-- Records supplied follows --
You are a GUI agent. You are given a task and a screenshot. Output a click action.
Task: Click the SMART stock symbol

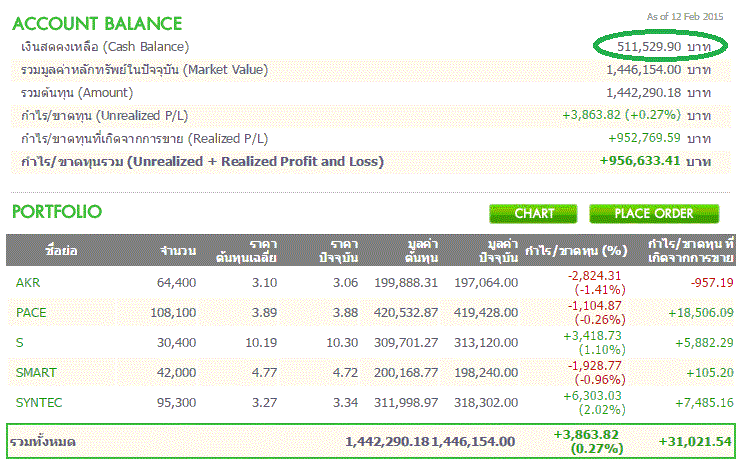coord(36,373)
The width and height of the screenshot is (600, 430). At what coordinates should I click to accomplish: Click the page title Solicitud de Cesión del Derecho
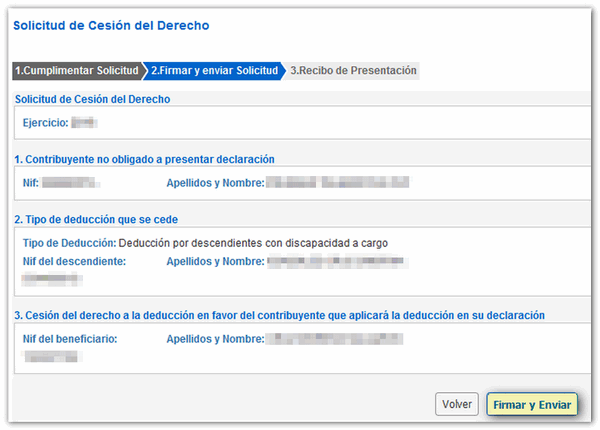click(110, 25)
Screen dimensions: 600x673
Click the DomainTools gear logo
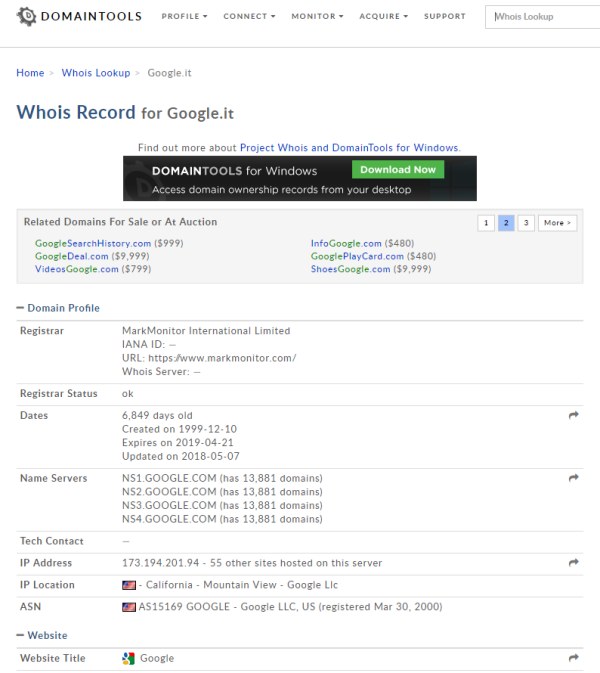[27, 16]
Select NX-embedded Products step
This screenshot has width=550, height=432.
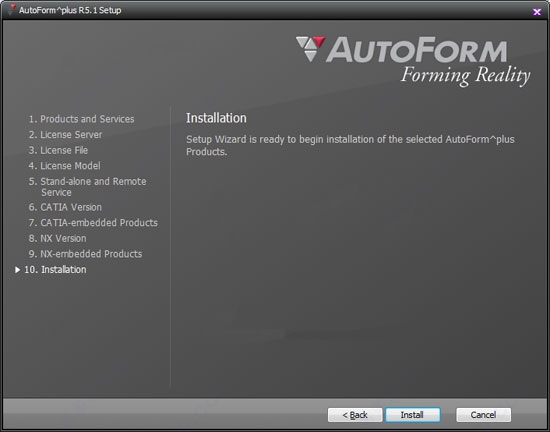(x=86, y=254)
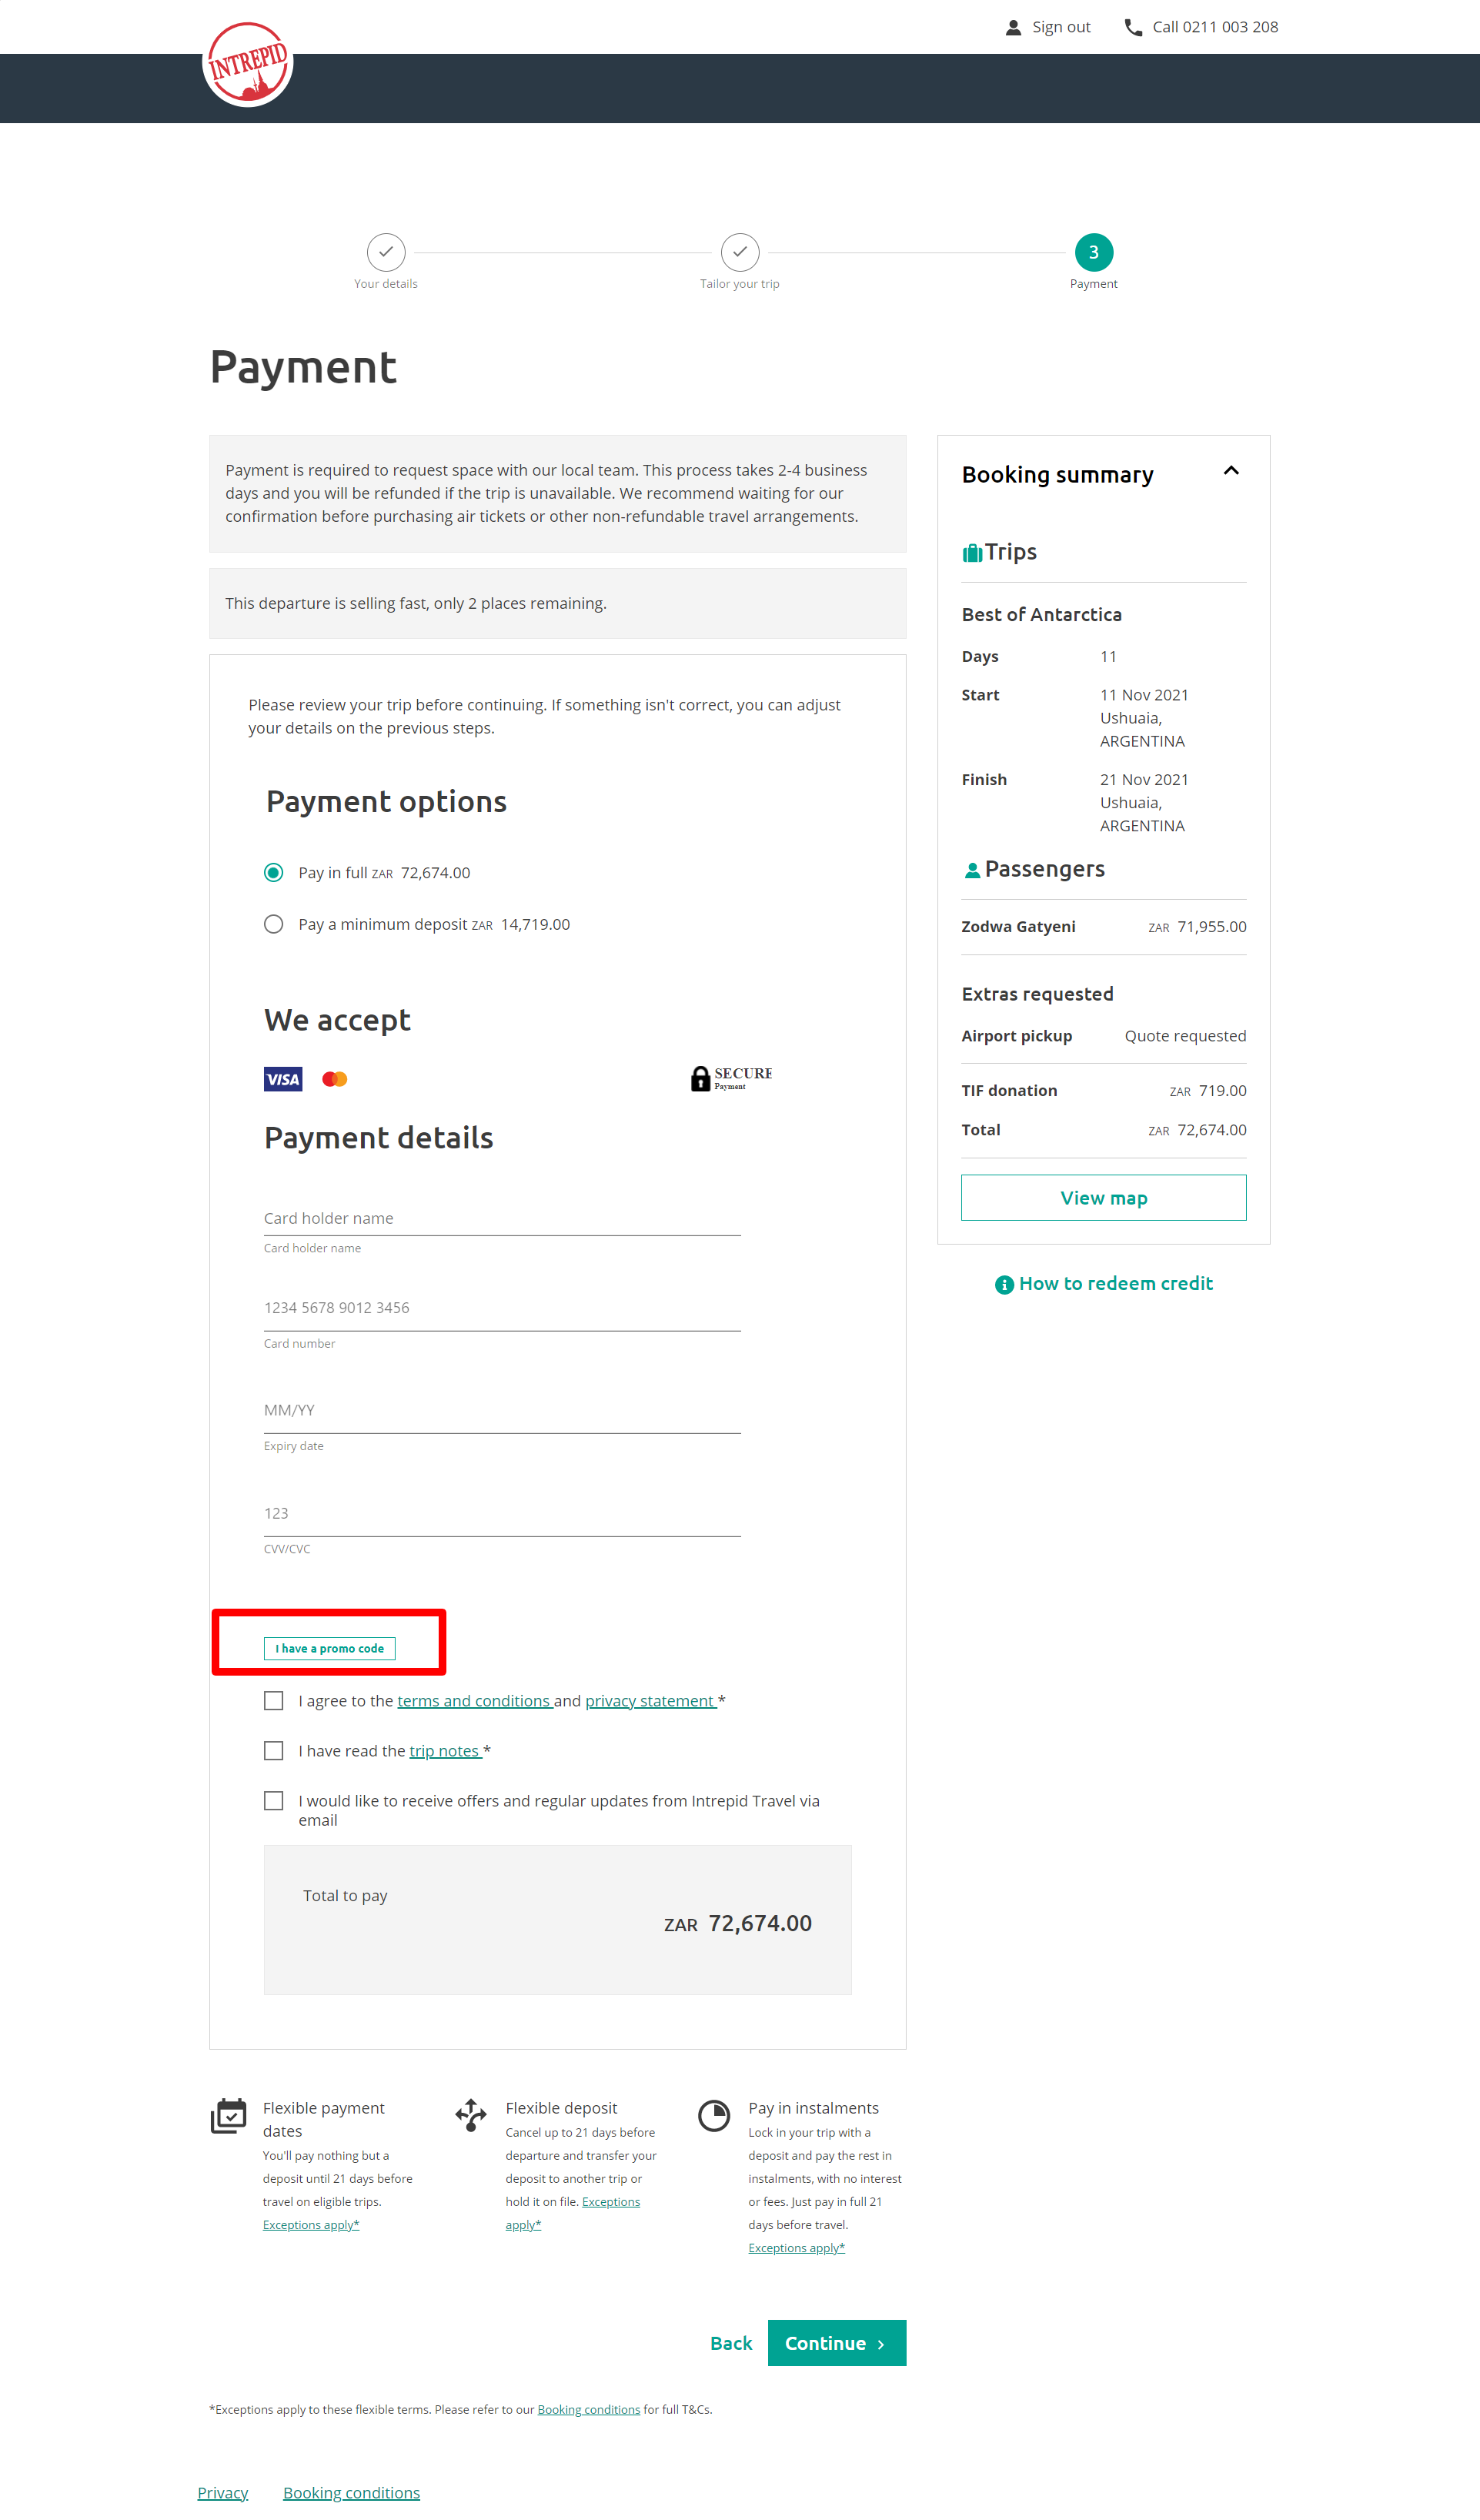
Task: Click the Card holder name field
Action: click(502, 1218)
-- Records supplied concluded --
-- Records supplied follows --
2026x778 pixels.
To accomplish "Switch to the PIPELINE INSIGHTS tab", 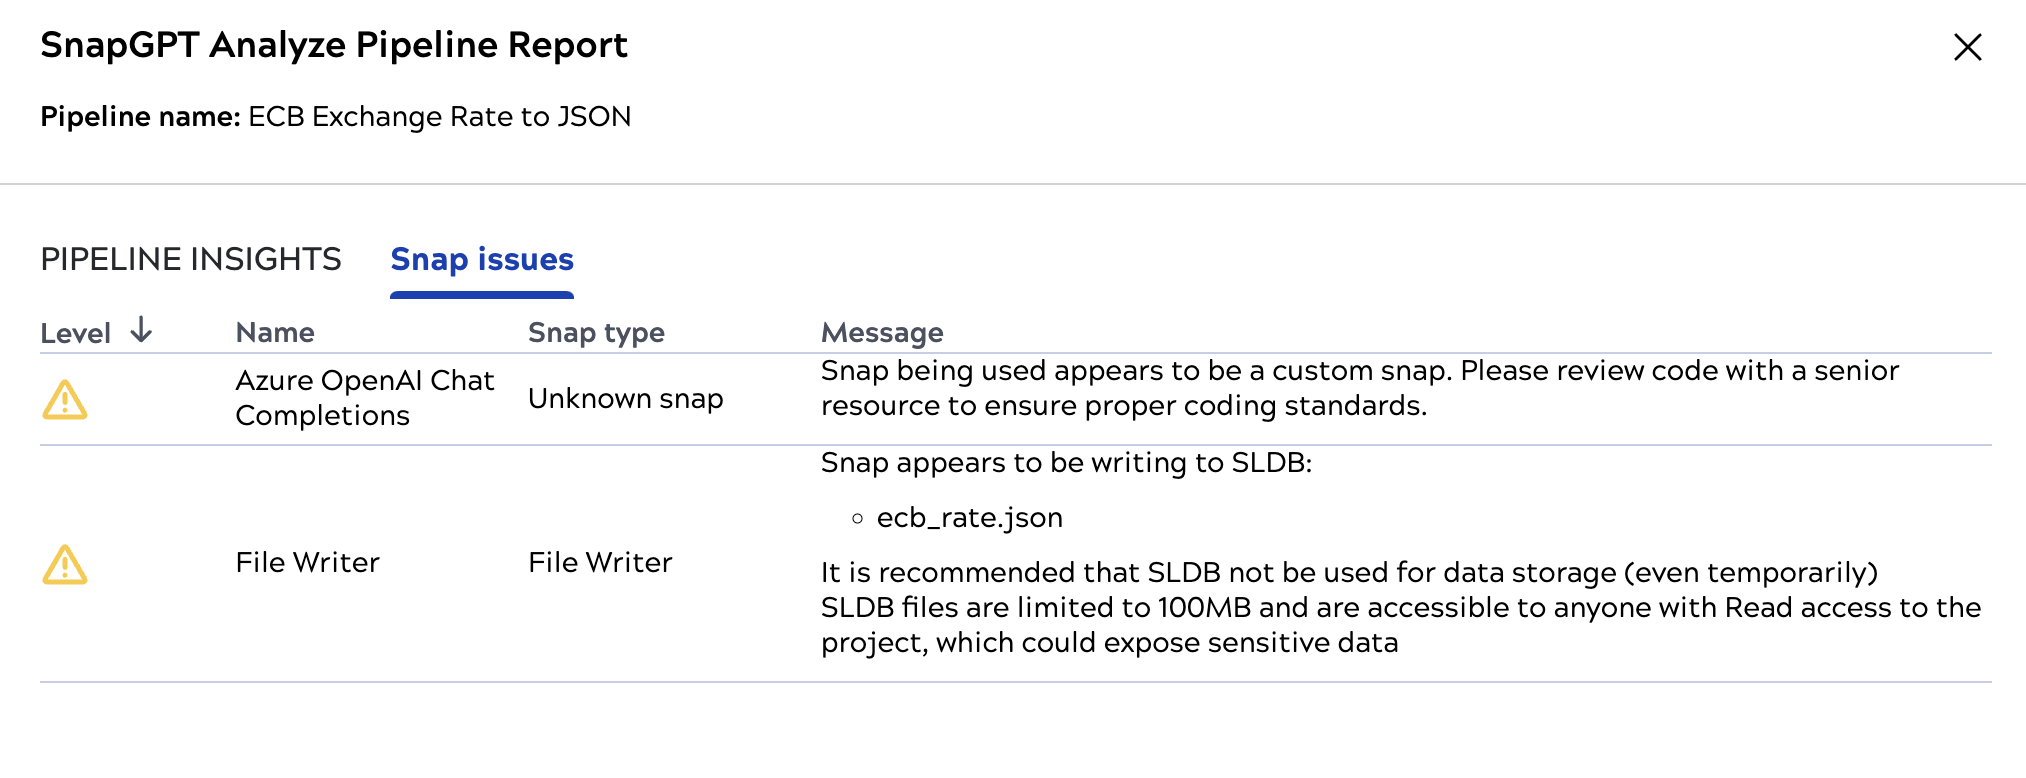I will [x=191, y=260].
-- Records supplied concluded --
-- Records supplied follows --
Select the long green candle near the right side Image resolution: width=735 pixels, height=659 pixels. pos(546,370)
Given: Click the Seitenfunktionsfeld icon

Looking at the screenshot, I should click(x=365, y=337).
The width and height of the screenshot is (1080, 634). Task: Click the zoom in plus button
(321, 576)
-- Records supplied concluded --
*About this task*
From the records above, pull out each line that has "pixels".

*Task answer*
2026x778 pixels.
Select the long green candle near the right side Image resolution: width=735 pixels, height=659 pixels. pos(546,370)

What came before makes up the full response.